▸ Work to do: Reproduce the listing below line for line, without changing anything.

▸ Extracted information:
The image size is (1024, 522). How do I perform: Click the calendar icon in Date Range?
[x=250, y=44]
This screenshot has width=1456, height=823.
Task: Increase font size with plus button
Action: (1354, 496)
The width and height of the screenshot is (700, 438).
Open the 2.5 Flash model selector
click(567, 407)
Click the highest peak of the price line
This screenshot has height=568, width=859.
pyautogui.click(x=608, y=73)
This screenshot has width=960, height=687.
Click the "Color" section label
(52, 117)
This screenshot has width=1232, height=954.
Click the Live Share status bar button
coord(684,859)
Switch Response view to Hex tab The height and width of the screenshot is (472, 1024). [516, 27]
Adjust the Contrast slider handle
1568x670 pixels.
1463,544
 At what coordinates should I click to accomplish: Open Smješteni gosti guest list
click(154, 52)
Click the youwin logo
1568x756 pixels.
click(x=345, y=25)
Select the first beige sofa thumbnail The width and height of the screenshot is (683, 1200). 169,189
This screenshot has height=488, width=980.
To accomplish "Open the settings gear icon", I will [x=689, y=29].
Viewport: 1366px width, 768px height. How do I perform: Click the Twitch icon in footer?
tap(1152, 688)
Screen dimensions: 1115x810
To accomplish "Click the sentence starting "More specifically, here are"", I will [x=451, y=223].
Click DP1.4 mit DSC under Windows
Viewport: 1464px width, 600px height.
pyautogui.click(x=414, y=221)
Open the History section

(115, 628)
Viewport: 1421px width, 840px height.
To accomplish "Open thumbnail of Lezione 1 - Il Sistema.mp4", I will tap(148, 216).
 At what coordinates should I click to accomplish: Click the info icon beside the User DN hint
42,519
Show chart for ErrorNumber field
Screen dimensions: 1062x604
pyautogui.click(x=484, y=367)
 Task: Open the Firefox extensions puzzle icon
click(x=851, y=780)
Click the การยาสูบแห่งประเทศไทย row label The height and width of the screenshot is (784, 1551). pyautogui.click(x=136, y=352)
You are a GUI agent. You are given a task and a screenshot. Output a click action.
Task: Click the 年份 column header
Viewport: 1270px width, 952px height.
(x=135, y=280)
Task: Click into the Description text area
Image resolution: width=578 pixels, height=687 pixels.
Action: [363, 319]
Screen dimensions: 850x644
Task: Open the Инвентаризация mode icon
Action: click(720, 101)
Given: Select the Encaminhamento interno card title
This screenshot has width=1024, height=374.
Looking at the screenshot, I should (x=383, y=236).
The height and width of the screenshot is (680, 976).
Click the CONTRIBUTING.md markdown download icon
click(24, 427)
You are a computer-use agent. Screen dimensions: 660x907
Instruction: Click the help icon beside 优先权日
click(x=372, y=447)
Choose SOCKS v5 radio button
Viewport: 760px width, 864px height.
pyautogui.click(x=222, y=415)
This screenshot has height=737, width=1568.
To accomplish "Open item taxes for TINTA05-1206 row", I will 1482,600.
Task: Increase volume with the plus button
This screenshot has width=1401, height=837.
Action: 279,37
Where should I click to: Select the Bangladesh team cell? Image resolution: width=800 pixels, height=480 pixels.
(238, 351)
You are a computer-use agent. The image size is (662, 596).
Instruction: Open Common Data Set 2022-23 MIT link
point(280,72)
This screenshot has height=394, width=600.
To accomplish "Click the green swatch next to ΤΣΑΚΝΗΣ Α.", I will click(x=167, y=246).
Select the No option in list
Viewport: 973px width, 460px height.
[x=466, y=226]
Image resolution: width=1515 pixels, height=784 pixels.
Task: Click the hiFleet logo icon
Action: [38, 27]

▸ Response to the task:
The image size is (1024, 522). How do I perform: Click the calendar icon in Date Range?
[x=250, y=44]
This screenshot has width=1456, height=823.
Task: Increase font size with plus button
Action: (1354, 496)
The width and height of the screenshot is (700, 438).
Open the 2.5 Flash model selector
click(567, 407)
Click the highest peak of the price line
This screenshot has height=568, width=859.
pyautogui.click(x=608, y=73)
This screenshot has width=960, height=687.
Click the "Color" section label
(52, 117)
This screenshot has width=1232, height=954.
Click the Live Share status bar button
coord(684,859)
Switch Response view to Hex tab The height and width of the screenshot is (472, 1024). [516, 27]
Adjust the Contrast slider handle
1568x670 pixels.
1463,544
 At what coordinates should I click to accomplish: Open Smješteni gosti guest list
click(154, 52)
Click the youwin logo
1568x756 pixels.
click(x=345, y=25)
Select the first beige sofa thumbnail The width and height of the screenshot is (683, 1200). 169,189
This screenshot has height=488, width=980.
To accomplish "Open the settings gear icon", I will [x=689, y=29].
Viewport: 1366px width, 768px height. How do I perform: Click the Twitch icon in footer?
tap(1152, 688)
Screen dimensions: 1115x810
To accomplish "Click the sentence starting "More specifically, here are"", I will [x=451, y=223].
Click DP1.4 mit DSC under Windows
Viewport: 1464px width, 600px height.
pyautogui.click(x=414, y=221)
Open the History section

(115, 628)
Viewport: 1421px width, 840px height.
To accomplish "Open thumbnail of Lezione 1 - Il Sistema.mp4", I will tap(148, 216).
 At what coordinates should I click to accomplish: Click the info icon beside the User DN hint
42,519
Show chart for ErrorNumber field
Screen dimensions: 1062x604
pyautogui.click(x=484, y=367)
 Task: Open the Firefox extensions puzzle icon
click(x=851, y=780)
Click the การยาสูบแห่งประเทศไทย row label The height and width of the screenshot is (784, 1551). pyautogui.click(x=136, y=352)
You are a GUI agent. You are given a task and a screenshot. Output a click action.
Task: Click the 年份 column header
Viewport: 1270px width, 952px height.
(x=135, y=280)
Task: Click into the Description text area
Image resolution: width=578 pixels, height=687 pixels.
Action: [363, 319]
Screen dimensions: 850x644
Task: Open the Инвентаризация mode icon
Action: click(720, 101)
Given: Select the Encaminhamento interno card title
This screenshot has width=1024, height=374.
Looking at the screenshot, I should (x=383, y=236).
The height and width of the screenshot is (680, 976).
Click the CONTRIBUTING.md markdown download icon
click(24, 427)
You are a computer-use agent. Screen dimensions: 660x907
Instruction: Click the help icon beside 优先权日
click(x=372, y=447)
Choose SOCKS v5 radio button
Viewport: 760px width, 864px height.
pyautogui.click(x=222, y=415)
This screenshot has height=737, width=1568.
To accomplish "Open item taxes for TINTA05-1206 row", I will 1482,600.
Task: Increase volume with the plus button
This screenshot has width=1401, height=837.
Action: 279,37
Where should I click to: Select the Bangladesh team cell? Image resolution: width=800 pixels, height=480 pixels.
(238, 351)
You are a computer-use agent. The image size is (662, 596).
Instruction: Open Common Data Set 2022-23 MIT link
point(280,72)
This screenshot has height=394, width=600.
To accomplish "Click the green swatch next to ΤΣΑΚΝΗΣ Α.", I will click(x=167, y=246).
Select the No option in list
Viewport: 973px width, 460px height.
[x=466, y=226]
Image resolution: width=1515 pixels, height=784 pixels.
Task: Click the hiFleet logo icon
Action: [38, 27]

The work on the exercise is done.